** Text excerpt **
_ _ _ _ _
Hi,
I am scheduling my robot in Gitlab pipeline.
Using RCC tool, I configured the pipeline, but when it runs, it throws the below error,
“NameError: name ‘win32com’ is not defined”. By default, my gitlab account uses ubuntu image.
I have the below code in my script -
RPA.Word.Application.Open Application
RPA.Word.Application.Open File ${attach1}
${text}= Get All Texts
RPA.Word.Application.Quit Application
Since my Gitlab points to a Linux OS, The above script is failing as RPA.Word.Application library works only on Windows platform.
How can I handle this on Linux? I need to open a word document and get all the text from it. Kindly clarify
As documentation says, RPA.Word.Application works only in Windows. So, you currently you cannot handle it on Linux, you have to use Windows machine for that.
@Teppo - Thank you. This worked for me and I could get the paragraphs alone from the word document.
Hyperlinks text, table contents are all missing. Could you please let me know how can I get all the text from the word document?
I think those are all available with the python-docx library python-docx — python-docx 0.8.11 documentation but it may require implementing a python function to extract the data. It is hard to define a generic function because it depends on how you want to use the extracted text.
To help you get started, here is another example of python that will extract text from tables:
import docx
def extract_tables(filename):
doc = docx.Document(filename)
text = ""
for table in doc.tables:
for row in table.rows:
for cell in row.cells:
text = "\n".join([text, cell.text])
return text
_ _ _ _ _
** Input **

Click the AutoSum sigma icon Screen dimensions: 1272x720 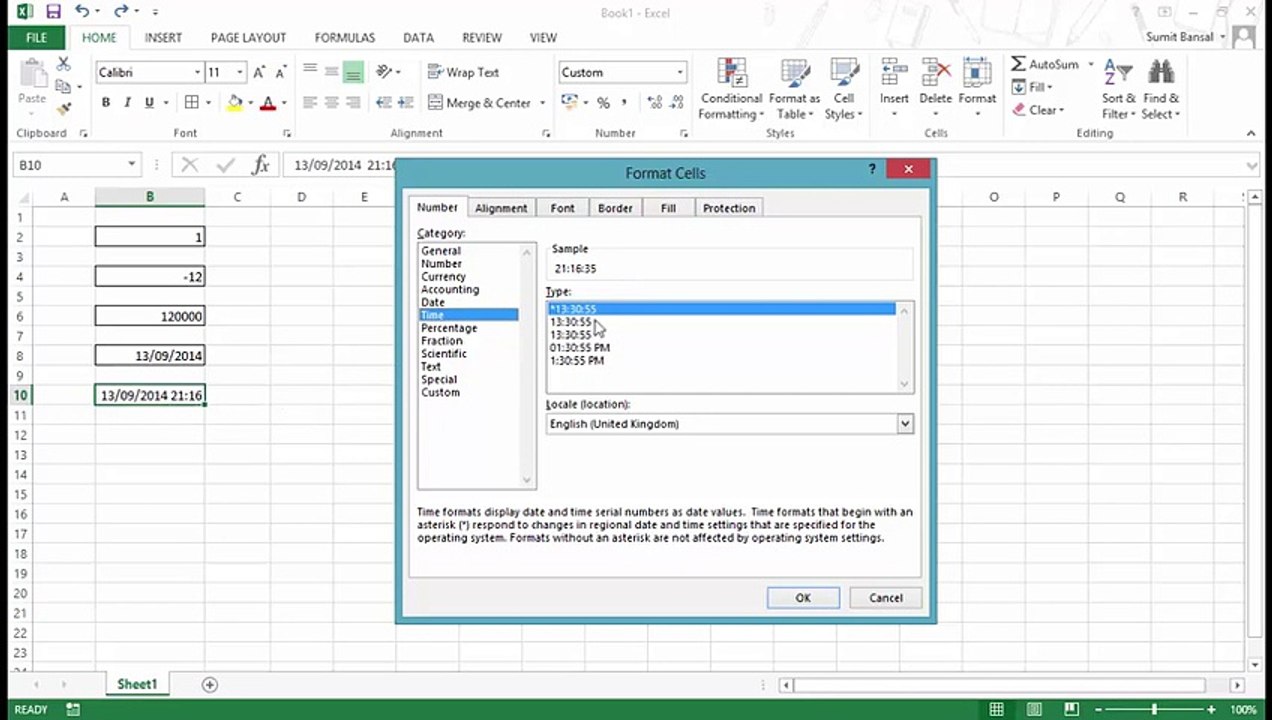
_ _ _ _ _
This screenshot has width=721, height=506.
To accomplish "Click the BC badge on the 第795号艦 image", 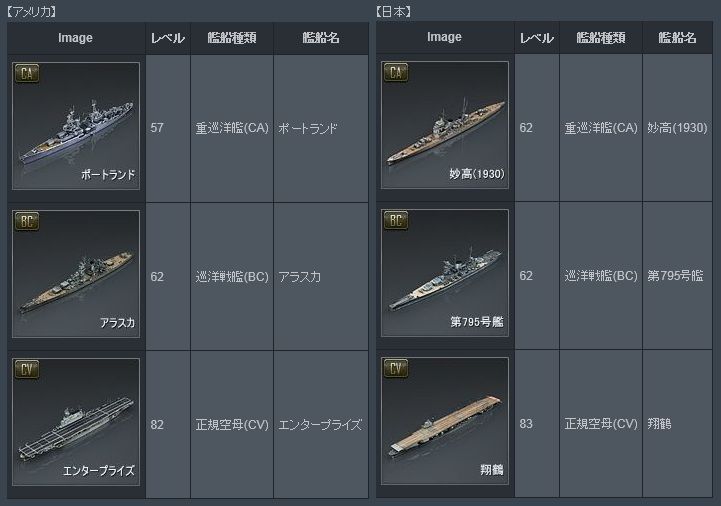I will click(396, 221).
_ _ _ _ _
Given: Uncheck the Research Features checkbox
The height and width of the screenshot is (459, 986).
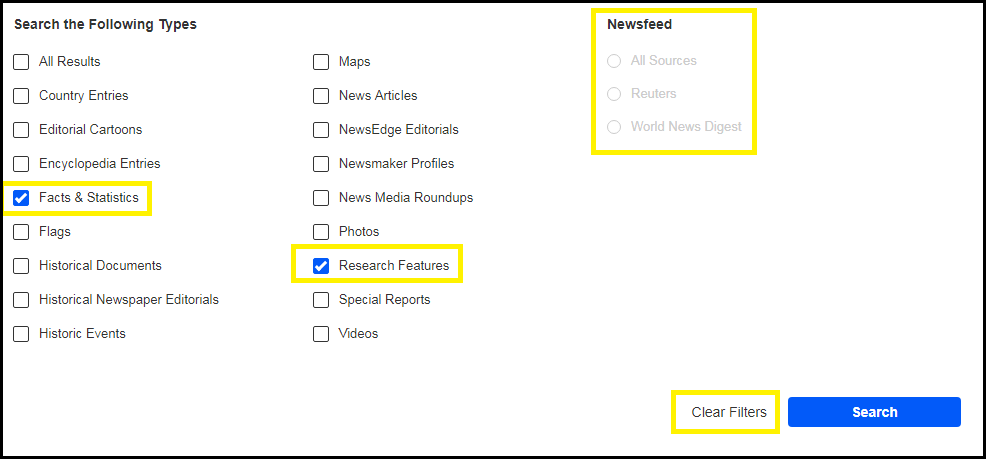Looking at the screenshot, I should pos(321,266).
_ _ _ _ _
** Goals **
a - Summarize the GitLab pipeline thread in two sentences.
b - Arrange the records as a two-column CSV with columns request and response, one row per request, each field quoted and line breaks replaced by spaces. Begin at the line that has "Given: Uncheck the Research Features checkbox" and stop after the line that has "Looking at the", include only those records, and leave out the pictures.

** Exercise answers **
a - A user running a robot in a GitLab pipeline on an Ubuntu image gets "NameError: name 'win32com' is not defined" because the RPA.Word.Application library works only on Windows, and a reply confirms that a Windows machine is required for it. When the user reports that hyperlink text and table contents are missing from the extracted text, the python-docx library is suggested, along with a sample Python function that extracts text from tables.

b -
request,response
"Given: Uncheck the Research Features checkbox The height and width of the screenshot is (459, 986).","Looking at the screenshot, I should pos(321,266)."